For years, U.S. Route 33 in Fairfield County was seen as more of a throughway than a destination—a means to get to Lancaster, Athens or some point farther south. However, recent improvements to Route 33 have provided an unprecedented new opportunity to attract new business, and jobs, to the area.
Route 33 cuts diagonally through Fairfield County between Columbus and Athens, passing through or near Canal Winchester, Pickerington, Violet Township, Bloom Township, Greenfield Township and Lancaster. It’s not an interstate—many intersections with traffic lights dot its path—but it is now a four-lane divided highway with bypasses around Lancaster and, farther southeast, Nelsonville.
With construction complete, municipalities along the route can now tout being within a 10-hour truck drive of more than 50 percent of the U.S. and Canadian populations, as well as 61 percent of the U.S. manufacturing capacity. It’s a perfect sound bite that the Fairfield 33 Development Alliance wants to capitalize on.
The nonprofit public-private group started in 2006 to tackle area transportation issues.
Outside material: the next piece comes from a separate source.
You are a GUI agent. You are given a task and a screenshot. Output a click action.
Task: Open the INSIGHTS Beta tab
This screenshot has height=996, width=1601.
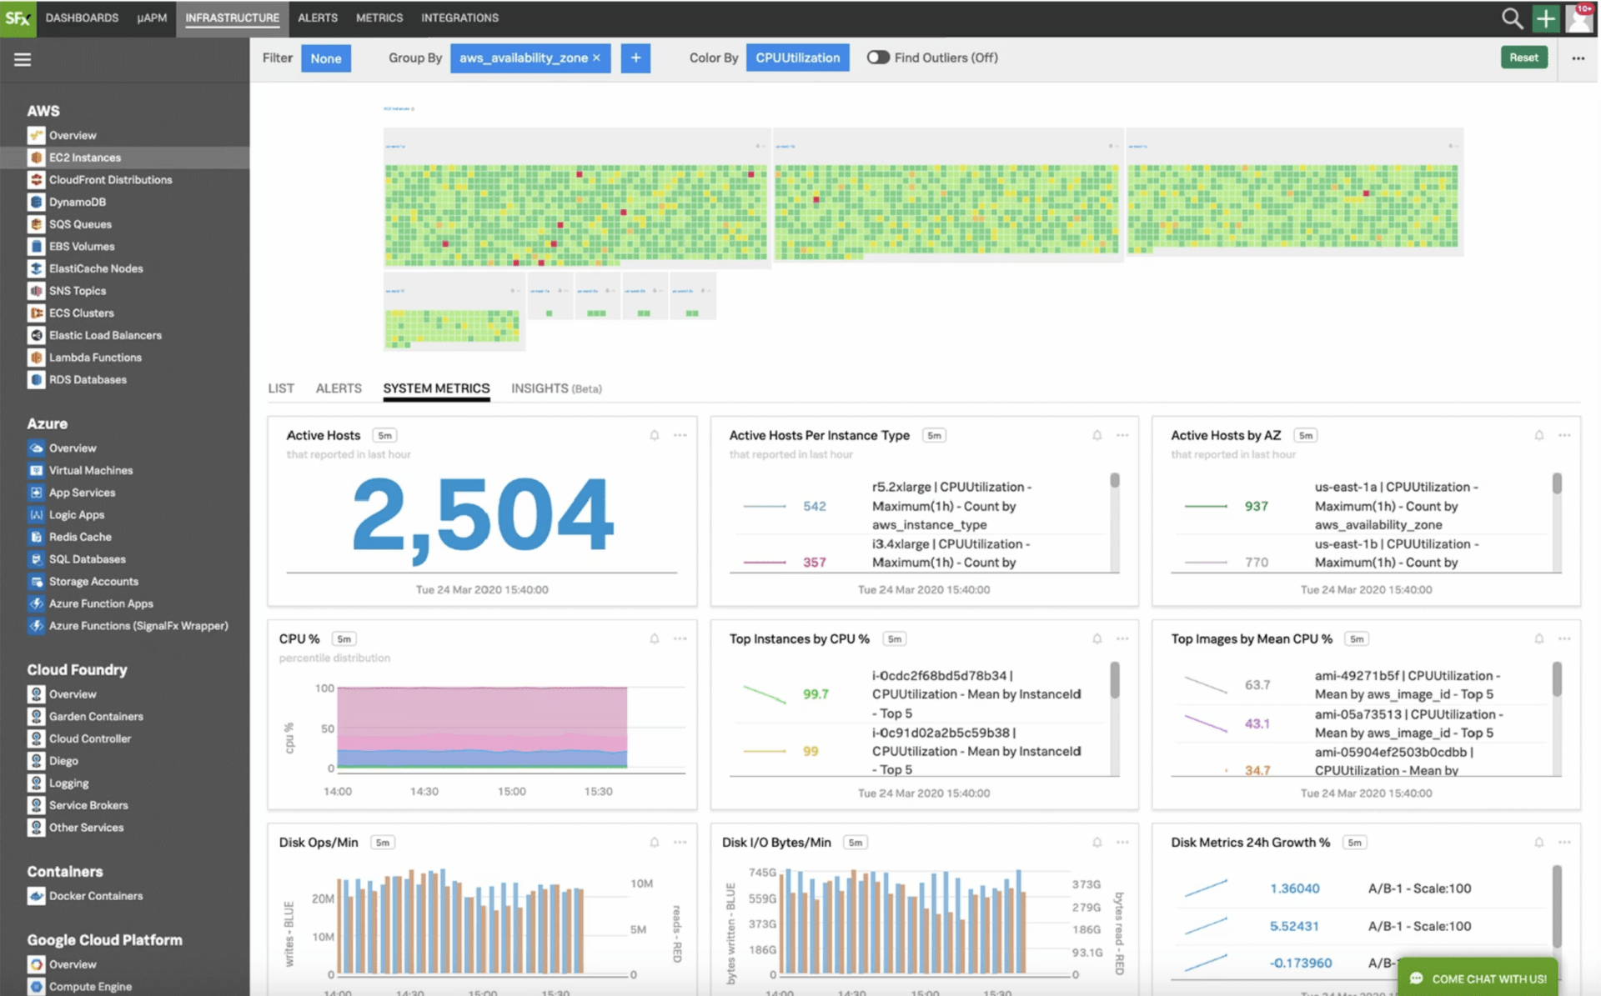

Two years later, it widened its focus to marketing development and has been working to attract new business to the county ever since. The alliance has 24 investors, both municipal and corporate, at five contribution tiers ranging from $1,000 to $10,000 annually. With a $135,000 budget, alliance members have developed promotional materials, traveled to industry shows and made sales pitches to hundreds of companies. The alliance holds monthly meetings to review efforts and plan strategies.
Current members are: David Gallimore and Linda Kauffman of the Lancaster Office of Economic Development; R. Michael Pettit of the city of Lancaster; Joseph Henderson, development services director of Pickerington; Helen Mayle of the Pickerington Area Chamber of Commerce; Lucas Haire, development director of Canal Winchester; Amanda Lemke of the Canal Winchester Chamber of Commerce; Joy Davis, Violet Township economic development specialist; and Travis Markwood of the Lancaster/Fairfield County Chamber of Commerce.
Shane Farnsworth served as administrator of the alliance until leaving in October to become economic development administrator for Columbus. Alliance members hope to fill the position by the end of the year.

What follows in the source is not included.